**Instructions to follow**: Keep every word of the listing and drop the images when you write it out.

**Data for this exercise**:
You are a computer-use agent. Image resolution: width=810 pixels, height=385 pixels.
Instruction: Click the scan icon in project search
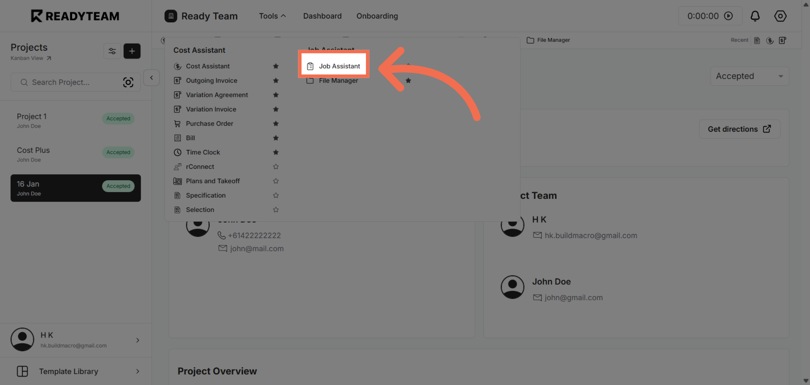[x=128, y=82]
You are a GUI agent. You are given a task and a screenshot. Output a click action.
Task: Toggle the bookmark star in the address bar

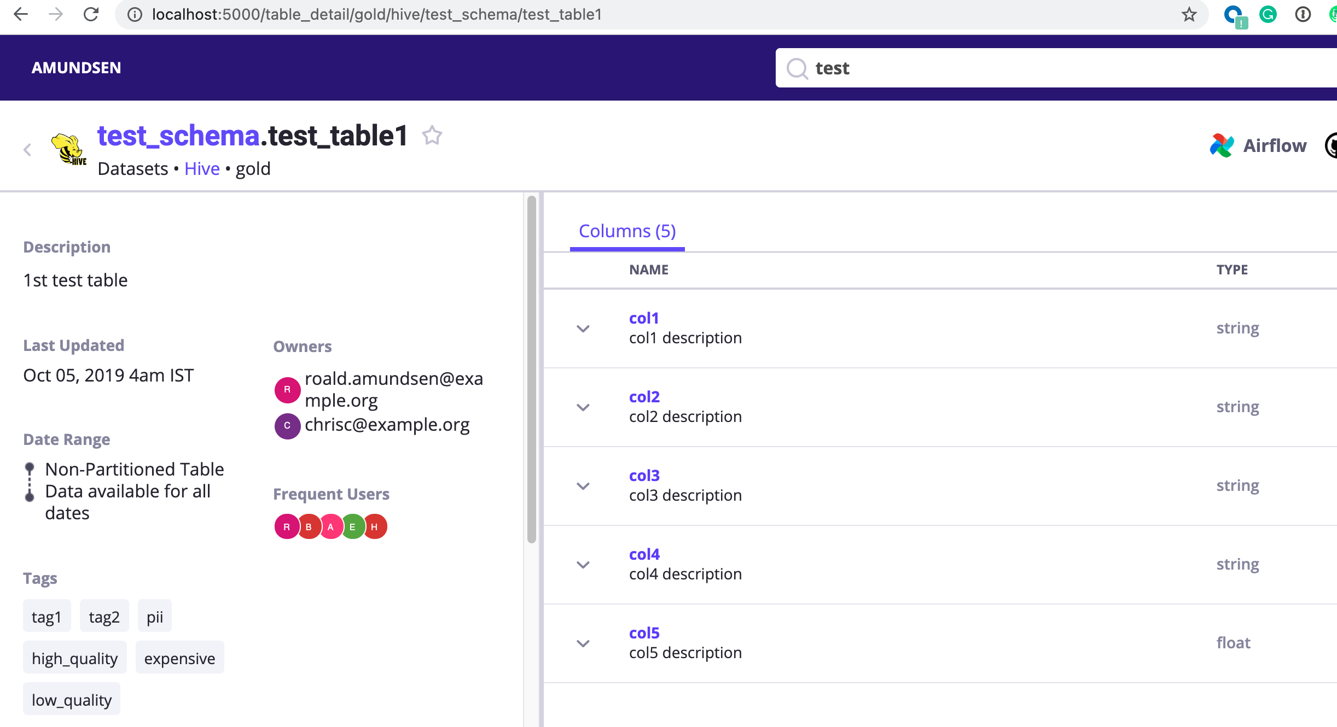click(1188, 15)
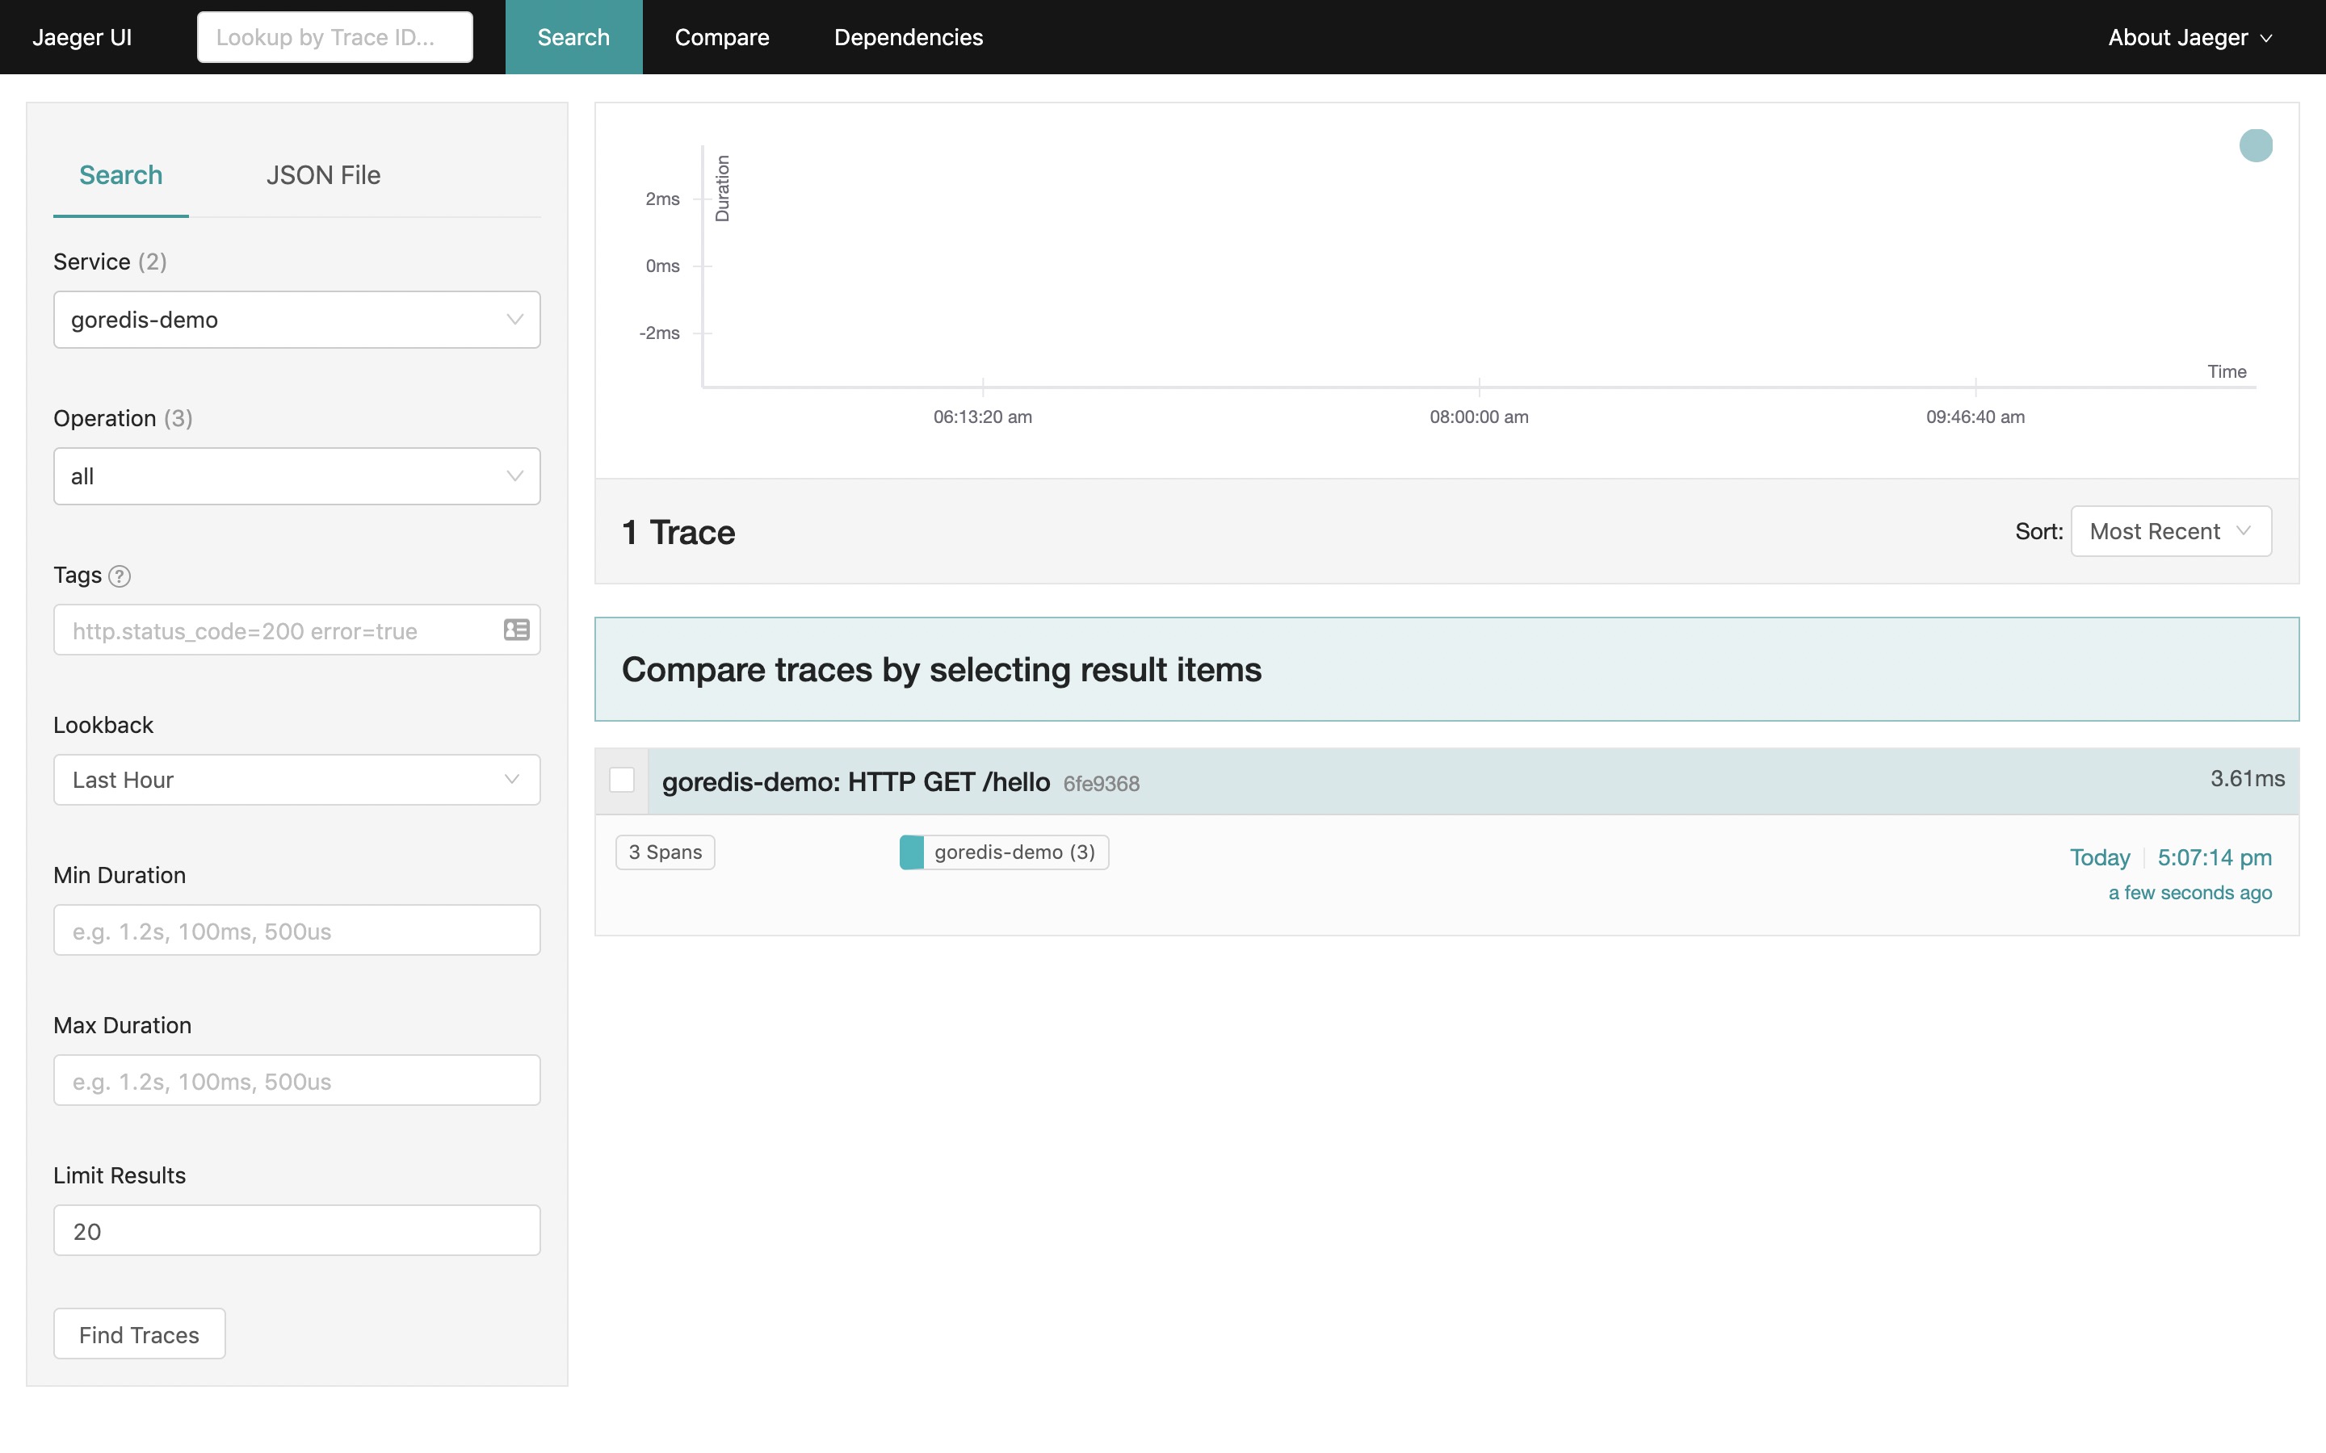Image resolution: width=2326 pixels, height=1453 pixels.
Task: Click the tags form icon in Tags field
Action: (x=516, y=629)
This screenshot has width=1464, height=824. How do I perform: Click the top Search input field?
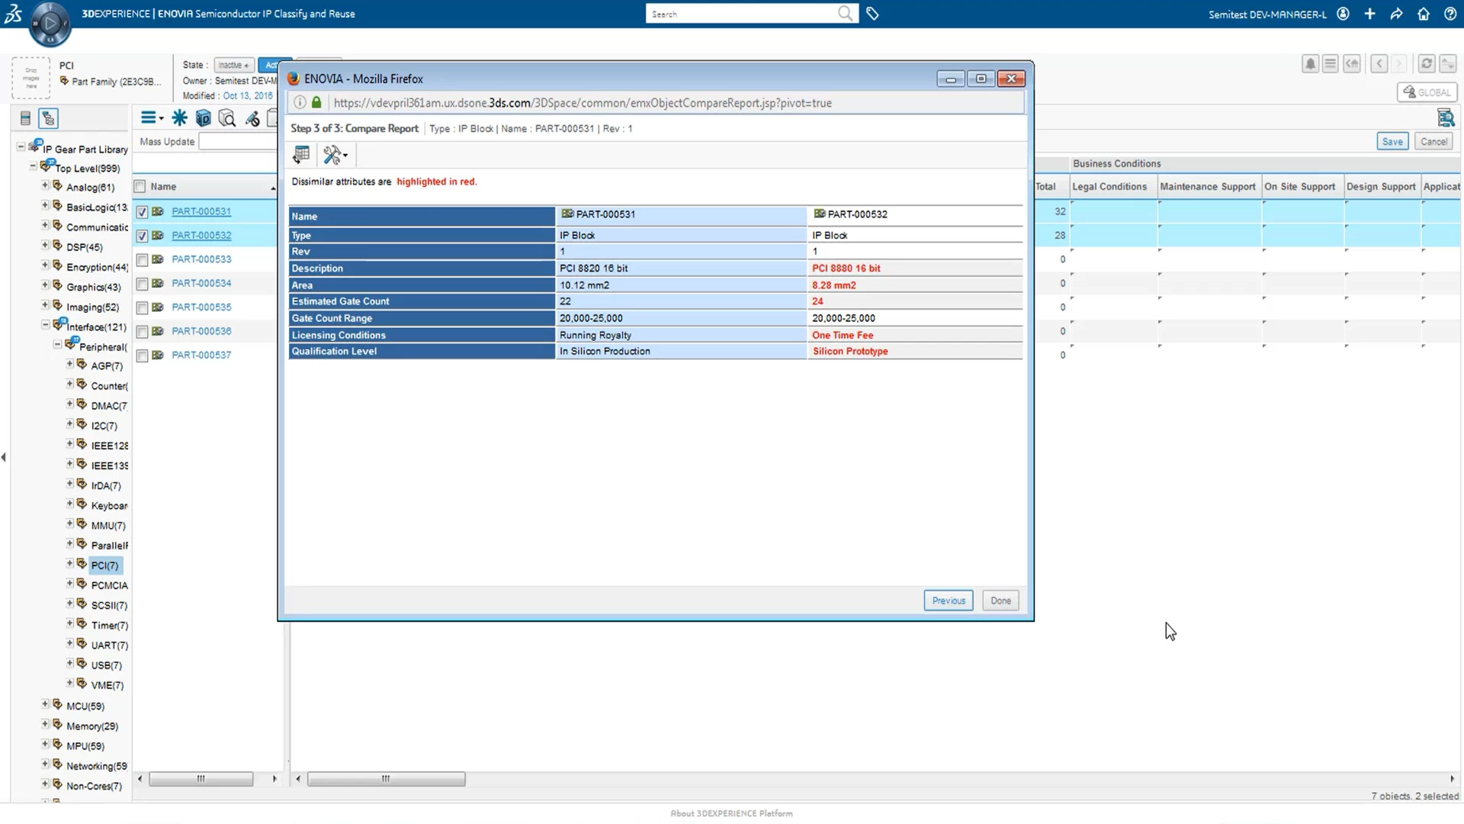[x=740, y=14]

**Solution for this exercise**:
You are a computer-use agent. Image resolution: width=810 pixels, height=385 pixels.
Instruction: Click the scan icon in project search
[x=128, y=82]
You are a GUI agent. You are given a task and a screenshot. Output a click action.
Task: Toggle the bookmark star in the address bar

click(1188, 15)
Image resolution: width=2326 pixels, height=1453 pixels.
Task: Click the tags form icon in Tags field
Action: (x=516, y=629)
This screenshot has width=1464, height=824. How do I perform: Click the top Search input field?
[x=740, y=14]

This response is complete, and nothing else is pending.